Document section:
- Presented by: Jason Chan, Adrian Pang
- Country of origin: Singapore
- No. of seasons: 2
- No. of episodes: 34

Production
- Executive producers: Ignatius Teo Julie Sim-Chew
- Producers: Tan Ing How Prem Anand Lindsay Jialin Monica Goh Vivian Chew
- Running time: 60 Minutes

Original release
- Network: Mediacorp Channel 5
- Release: 9 January 2007 – 26 May 2008

= The Arena (TV series) =

2007 Singaporean TV series

The Arena was a debate-style television show produced by Mediacorp Channel 5 in Singapore. Two seasons of the show were broadcast, with Season one held on January–March 2007, and season two on March–May 2008. The show involves teams of students from secondary schools in Singapore debating against each other on issues of topical interest. The show is hosted by Adrian Pang in the first season, before replaced with Jason Chan in Season two.

The Arena was one of the four nominees for the 2007 International Emmy Award in the 'Children and Young People' category, alongside shows from Australia, Brazil and Poland. (The winning show in the category was The Magic Tree from Poland.)
The Arena was also one of six nominees for the 'Best Game or Quiz Programme' at the 2008 Asian Television Awards. The series has spawned with two international versions, in Thailand and Vietnam.

== Rules ==
In each episode, two schools, each with three speakers per school, engaged on a debate, a process that involves formal discourse, discussion, and oral addresses on a particular topic or collection of topic, which varies each episode. Each match consist of three rounds and one rebuttal round in-between the second and third round. Only one speaker may participate in one round at a time, while all three speakers must participate in a rebuttal round. In season one, the time limit was 3.5-4-4.5 minutes, while in season two, the structure is standardized to four minutes each.

Participating speakers stood on the central podium, and spoke directly to one opponent from the other team (rather than facing to the audience and the judges as in most other debate formats). Each speaker took turns to address their speeches and can end early if desired. The opposing speaker, at any time during their speech, may interrupt their debate to prove their points of information at a press of a button, during which the current speaker for the round is not allowed to interrupt or oppose theirs until their challenge ended. Each team is allowed a 1.5 minute rebuttal time (indicated in as "rebuttal bank"), which is accumulated in succeeding rounds; whenever the rebuttal is in effect, their current time limit is frozen.

Prompt A:
Copy the entries word for word, from the start of the entries up to and including the line with "[x=98, y=67]".

Available records:
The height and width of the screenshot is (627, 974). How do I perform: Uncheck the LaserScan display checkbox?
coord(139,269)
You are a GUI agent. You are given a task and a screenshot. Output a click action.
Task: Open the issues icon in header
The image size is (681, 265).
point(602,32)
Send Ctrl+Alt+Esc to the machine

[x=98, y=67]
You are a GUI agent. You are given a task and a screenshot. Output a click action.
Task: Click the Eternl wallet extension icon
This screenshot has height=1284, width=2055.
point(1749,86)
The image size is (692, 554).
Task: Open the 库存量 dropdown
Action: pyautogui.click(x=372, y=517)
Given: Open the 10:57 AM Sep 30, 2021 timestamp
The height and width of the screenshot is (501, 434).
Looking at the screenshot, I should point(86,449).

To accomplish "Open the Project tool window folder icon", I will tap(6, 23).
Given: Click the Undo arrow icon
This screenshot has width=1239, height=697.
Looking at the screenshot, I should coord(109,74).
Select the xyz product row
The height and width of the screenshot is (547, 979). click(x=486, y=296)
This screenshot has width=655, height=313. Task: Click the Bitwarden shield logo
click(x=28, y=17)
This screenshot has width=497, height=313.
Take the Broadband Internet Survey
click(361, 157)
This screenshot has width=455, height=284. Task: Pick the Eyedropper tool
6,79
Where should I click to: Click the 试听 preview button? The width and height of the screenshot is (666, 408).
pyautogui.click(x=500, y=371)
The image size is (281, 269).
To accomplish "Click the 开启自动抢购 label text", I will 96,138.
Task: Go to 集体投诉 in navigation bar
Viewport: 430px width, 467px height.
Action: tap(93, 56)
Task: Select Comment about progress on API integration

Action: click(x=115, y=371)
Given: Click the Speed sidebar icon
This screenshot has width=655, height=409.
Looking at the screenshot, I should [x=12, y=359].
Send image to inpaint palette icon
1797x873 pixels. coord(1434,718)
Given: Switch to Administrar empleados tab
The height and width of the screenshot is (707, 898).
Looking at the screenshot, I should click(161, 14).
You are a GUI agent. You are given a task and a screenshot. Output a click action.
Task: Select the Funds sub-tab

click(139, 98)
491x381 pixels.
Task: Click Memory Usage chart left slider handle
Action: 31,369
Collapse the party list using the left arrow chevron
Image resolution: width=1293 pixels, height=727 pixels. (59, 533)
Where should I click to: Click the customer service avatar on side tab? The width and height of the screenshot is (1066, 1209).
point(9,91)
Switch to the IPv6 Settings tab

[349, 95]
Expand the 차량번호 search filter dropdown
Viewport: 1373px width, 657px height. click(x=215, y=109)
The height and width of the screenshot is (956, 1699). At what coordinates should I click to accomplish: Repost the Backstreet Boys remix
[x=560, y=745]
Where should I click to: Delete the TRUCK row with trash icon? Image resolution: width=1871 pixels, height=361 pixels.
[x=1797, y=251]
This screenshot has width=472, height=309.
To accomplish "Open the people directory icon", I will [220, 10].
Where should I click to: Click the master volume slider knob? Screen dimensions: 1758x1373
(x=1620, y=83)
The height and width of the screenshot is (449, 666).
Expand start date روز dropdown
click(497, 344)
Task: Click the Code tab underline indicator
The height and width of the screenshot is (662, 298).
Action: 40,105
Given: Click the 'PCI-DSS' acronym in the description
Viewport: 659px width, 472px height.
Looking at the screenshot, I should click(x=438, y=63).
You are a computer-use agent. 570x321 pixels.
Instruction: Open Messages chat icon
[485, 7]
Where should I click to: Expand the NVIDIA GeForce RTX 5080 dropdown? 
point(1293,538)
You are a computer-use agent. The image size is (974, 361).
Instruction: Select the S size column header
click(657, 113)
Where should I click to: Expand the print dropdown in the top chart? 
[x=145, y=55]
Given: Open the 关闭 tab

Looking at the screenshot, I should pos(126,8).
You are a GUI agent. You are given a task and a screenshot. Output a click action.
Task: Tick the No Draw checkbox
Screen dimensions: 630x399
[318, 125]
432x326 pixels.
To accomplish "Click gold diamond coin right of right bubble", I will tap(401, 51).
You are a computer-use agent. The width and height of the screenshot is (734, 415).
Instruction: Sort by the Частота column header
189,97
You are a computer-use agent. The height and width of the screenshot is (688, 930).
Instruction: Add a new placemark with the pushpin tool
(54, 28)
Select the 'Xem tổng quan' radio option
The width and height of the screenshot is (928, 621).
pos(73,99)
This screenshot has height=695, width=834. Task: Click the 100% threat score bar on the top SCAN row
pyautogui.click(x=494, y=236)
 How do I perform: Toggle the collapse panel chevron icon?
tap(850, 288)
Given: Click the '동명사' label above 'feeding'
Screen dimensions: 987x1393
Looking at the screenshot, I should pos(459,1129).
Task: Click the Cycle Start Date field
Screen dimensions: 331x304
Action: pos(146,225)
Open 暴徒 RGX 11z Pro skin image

Prompt B:
Name every country mentioned in the article on The Arena.

Task response A:
The height and width of the screenshot is (627, 974). How do I perform: Uncheck the LaserScan display checkbox?
coord(139,269)
You are a GUI agent. You are given a task and a screenshot. Output a click action.
Task: Open the issues icon in header
The image size is (681, 265).
point(602,32)
Send Ctrl+Alt+Esc to the machine

[x=98, y=67]

Task response B:
Singapore, Australia, Brazil, Poland, Thailand, Vietnam